Гомеокаузальная коррекция
Коррекция состоит в воспроизведении травмы. Помочь организму еще раз отреагировать (пересмотреть реакцию) на агрессию, но на этот раз средствами, к которым он не имел доступа по разным причинам (была слишком сильная нагрузка, физиологическое или эмоциональное истощение и т.д.). Поэтому коррекцию выполняет сам пациент, его организм, а не терапевт. Только он один способен отреагировать на перенесенную агрессию, чтобы исцелиться должным образом. Терапевт должен помочь ему выполнить эту работу. Например, хирург может способствовать заживлению ран, накладывая на них швы. В микрокинезитерапии вклад терапевта очень специфичен. Он заключается в попытке перезапустить ответ организма, который не произошел должным образом, репрезентируя агрессию организму.
Микропальпация
Руки — это лучший инструмент, доступный нам в настоящее время для поиска дисфункциональных тканей, обнаружения «патогенных рубцов» и их рестимулирование для коррекции. Для выполнения этой работы в микрокинезитерапии используется мягкая пальпация, называемая микропальпацией.
Происхождение техники
Не поддающиеся остеопатической терапии дисфункции мышц побудили Грожана и Бенини вернуться к рассмотрению их эмбрионального происхождения, чтобы иметь возможность объяснить существующие взаимосвязи между разными мышцами и тканями.
Отправной точкой в исследованиях стали идеи:
- Уильям Гарнер Сатерленд (W. Sutherland, The Cranial Bowl: A Treatise Relating to Cranial Articular Mobility, Cranial Articular Lesions and Cranial Technic. 1939)
- Гарольд Магун (Harold Magoun. Osteopathy in the cranien field.)
Среди своих многочисленных открытий в остеопатии Сазерленд выделил два важных понятия:
• кости черепа анимируются микродвижением вперед и назад согласно регулярному ритму в три секунды в одну сторону и три секунды в другую, который он назвал «первичным дыхательным механизмом».
• при ограничении движений в суставах всегда есть параметр свободы, манипулируя суставом в направлении свободы и сохраняя положение, можно восстановить функциональность сустава.
Эти два открытия легли в основу размышлений Грожана и Бенини. После своих исследований в области остеопатии в конце 1978 - начале 1979 гг. они выдвинули гипотезу о том, что именно мышца может быть источником нарушений, а не сустав, как ранее считалось.

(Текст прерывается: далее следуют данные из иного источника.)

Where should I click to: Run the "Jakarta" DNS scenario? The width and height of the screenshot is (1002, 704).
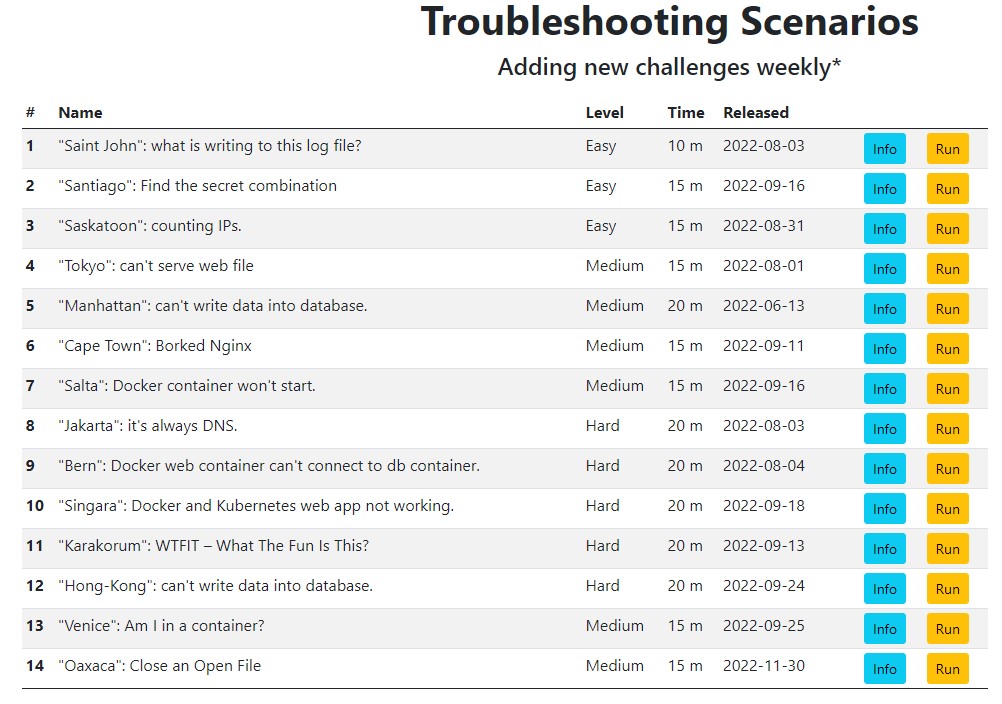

После тщательного изучения каждой мышцы они обнаружили наличие ритма, воспринимаемого мануально как трехсекундное движение вперед-назад, то есть тот же самый ритм, который Сазерленд воспринял ранее в костях черепа в 1939 г. [рис.2]
Поэтому они квалифицировали его как «первичное ритмическое движение» или «жизненный ритм», движение, присутствующее с рождения, и предположили, что его отсутствие было синонимом травмы. Своими экспериментами они подтвердили свои гипотезы и обнаружили, что первичные ритмические движения распространяются по телу через цепочки фасций. Затем были предприняты эмбриологические исследование различных мышц, чтобы иметь возможность классифицировать их по происхождению и найти связь между этими различными структурами.
Были предприняты эмбриологические исследование различных мышц, чтобы иметь возможность классифицировать их по происхождению и найти связь между этими различными структурами. Благодаря остеопатическим и эмбриологическим открытиям была создана микрокинезотерапия.
Методика пальпации пришла в микрокинезитерапию из остеопатии и получила дополнительное развитие. Остеопат, держа руки на органе, чувствует в нем определенные движения, которые назвали «первичным респираторным механизмом»/«дыхательными движениями». Это процессы возбуждения и торможения в нервной системе пациента, субьективно воспринимаемые терапевтом как «дыхание ткани».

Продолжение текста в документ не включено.